**記事**.

..........

私は、しわひとつない着つけよりも、ゆったりとしわのある着つけを好む。
しわを出さないための小物をあえて使わない、というところだろうか。
それを、だらしない着方と見る方もあるかも知れぬ。
さて、茶の湯の師宅で内弟子をしていた15年程前、水屋から稽古を拝見していた時のことである。
お弟子さん方の後姿を何気なく見ていたら、ある女
性の
衣紋が、何かいいなぁ、と感じた。
半襟の後ろが、くしゅくしゅと、やわらかいしわの風情がよい。
その頃の私は、プラスチックの襟芯しか知らなかったし、半襟はぴんとした方がいいのかと思っていた。
しかし、これ以後は長襦袢に
三河芯を縫いつけ、半襟をかけることにした。
くしゅくしゅは、半襟を上手に縫わないと、また芯の良し悪しで、だらしなさと紙一重になる。

..........

**データ抜粋**.

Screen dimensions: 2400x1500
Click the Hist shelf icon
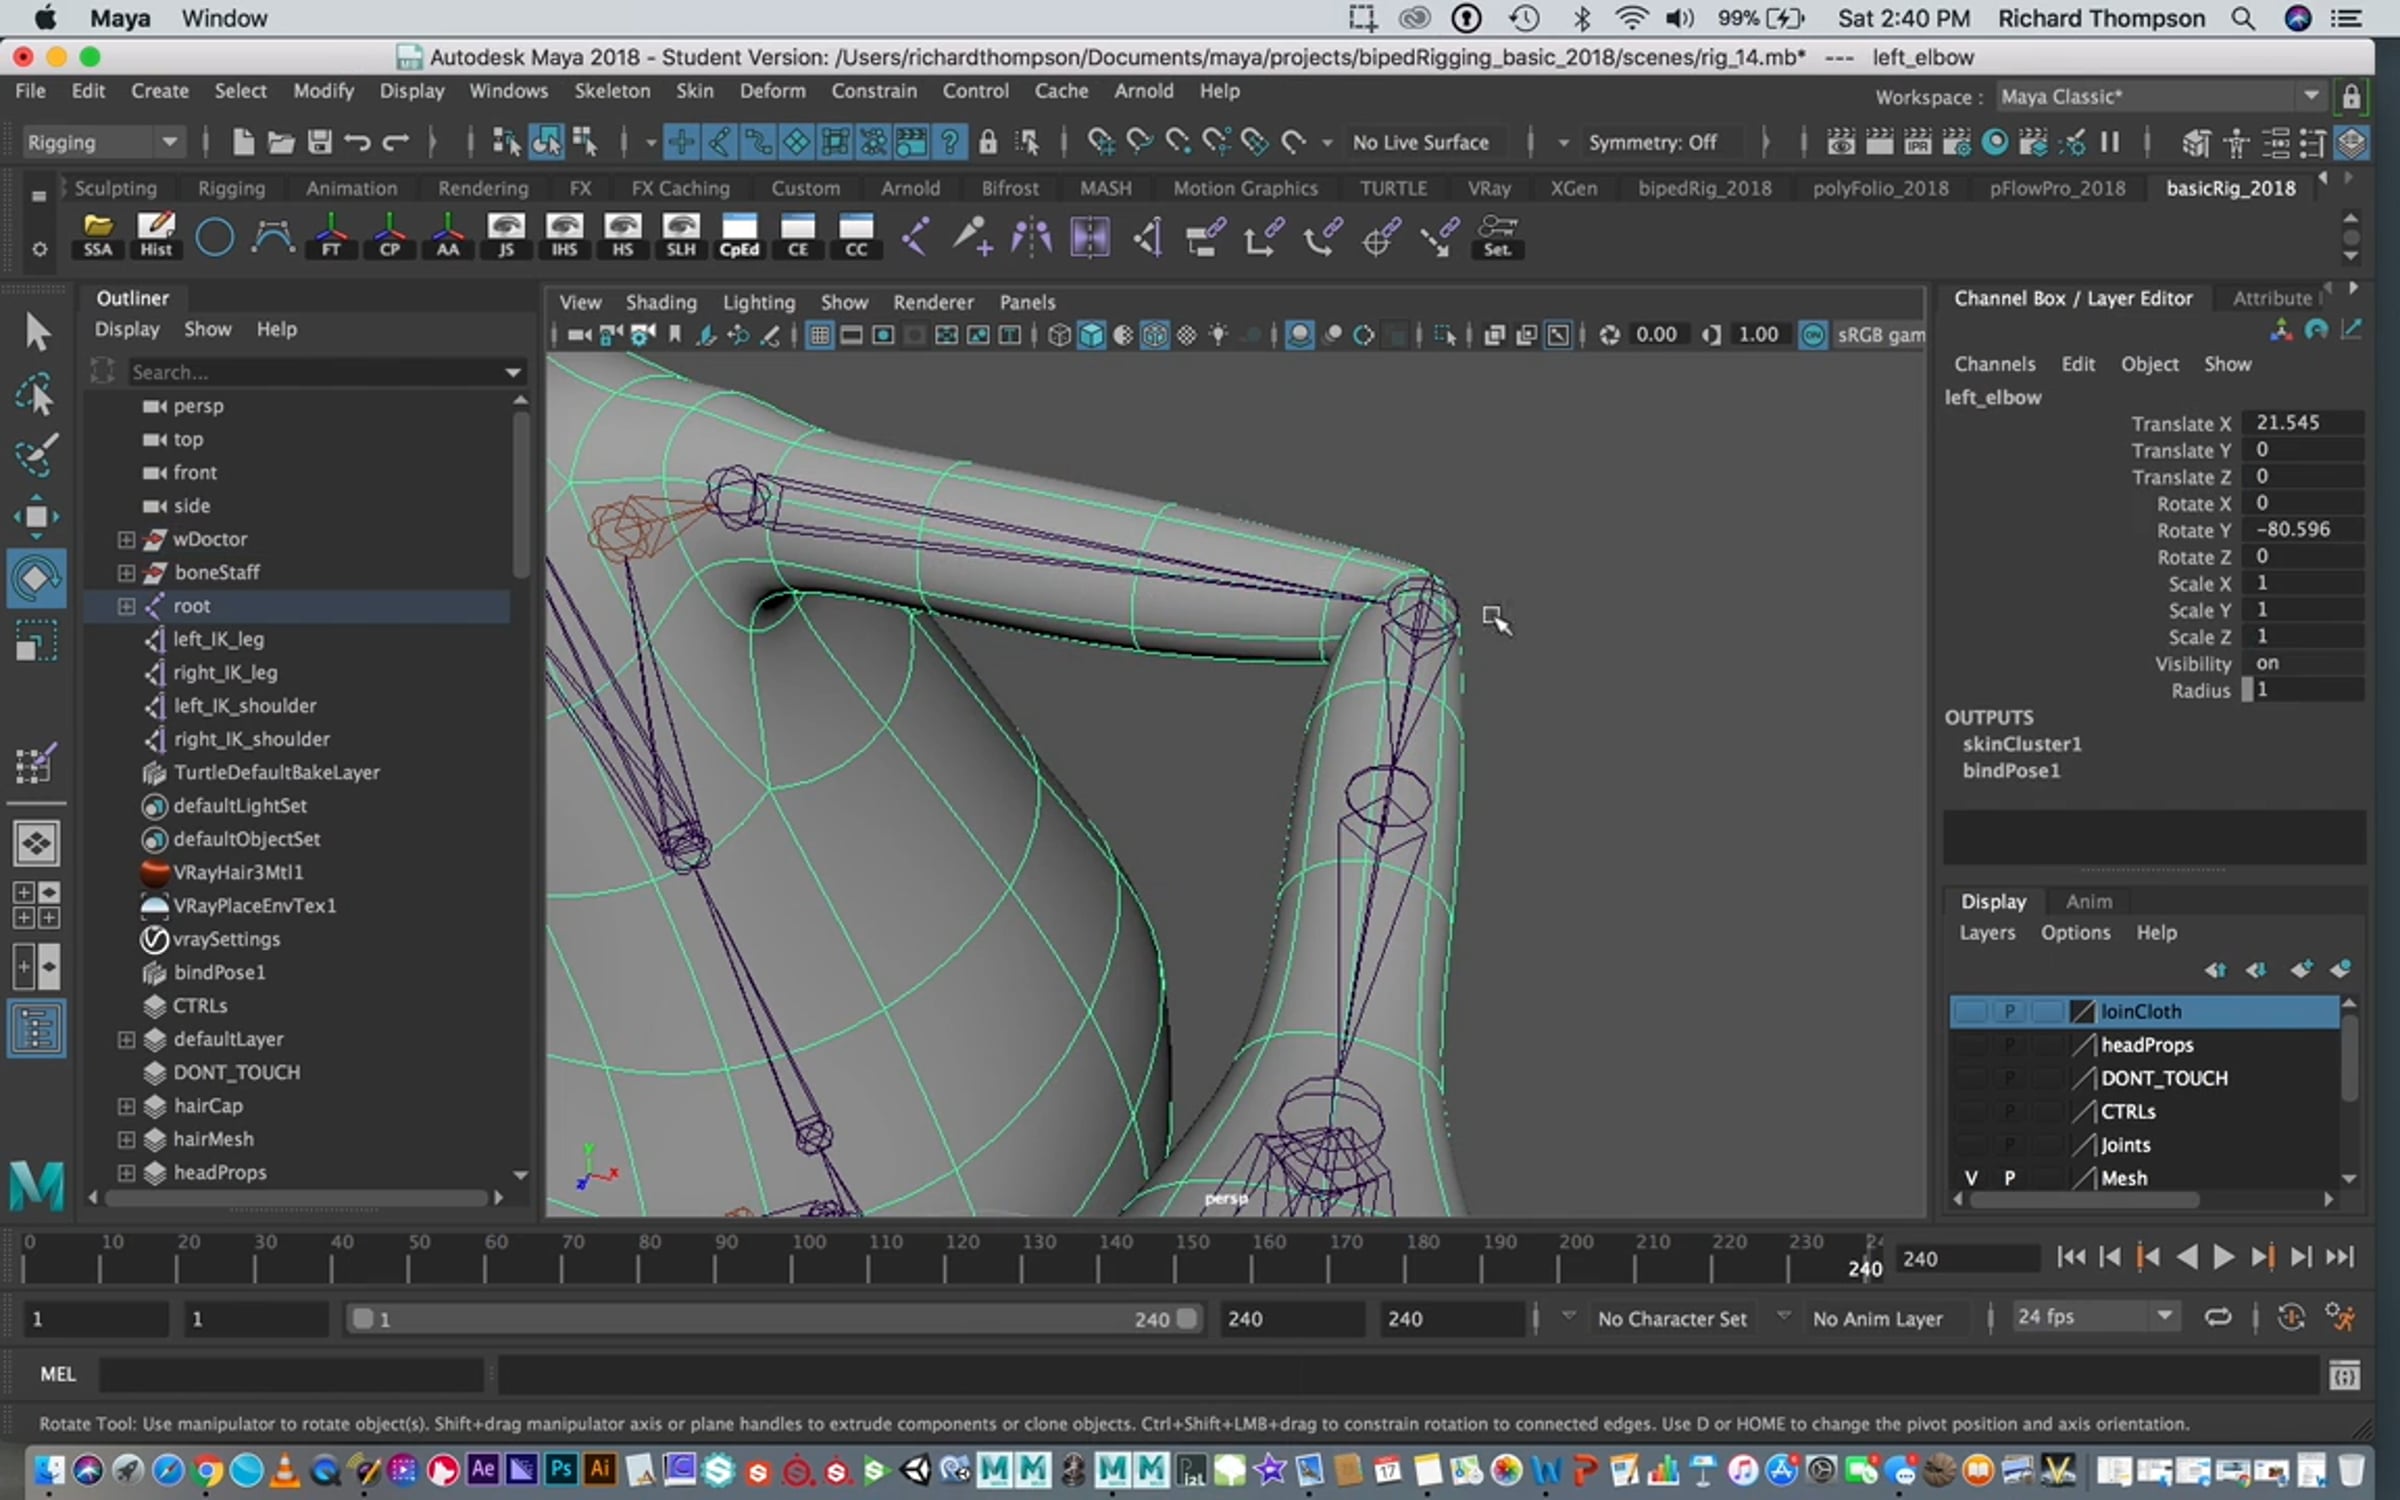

..........

**指示 1**.
着物の着つけについての記事で、筆者はそれ以後、長襦袢に何を縫いつけることにしたか。
**指示 2**.
着物の着つけについての記事を、最後の文の後から書き継いでください。

**最終回答 1**.
三河芯です。

**最終回答 2**.
くしゃくしゃに、だらしなくなる時は、芯を縫いつけてあるにもかかわらず、プラスチックの襟芯を入れねばならず、不本意な思いをするなど、なかなかに難しい。
そして、着方としては、後ろの半襟はくしゅくしゅと、程々にゆったりと抜き、前は深めにきっちり合わせている。
着つけは、身分や年齢、体形によって、異なって然るべきであるのに、画一化していないだろうか。
それぞれの着方があるはずで、その
一例として私の
好みを述べた。
(つゞく 「
きものの愛すべきしわ2」「
同3」)
参照 緑水庵HP 庵主の着物について「
こしらへ」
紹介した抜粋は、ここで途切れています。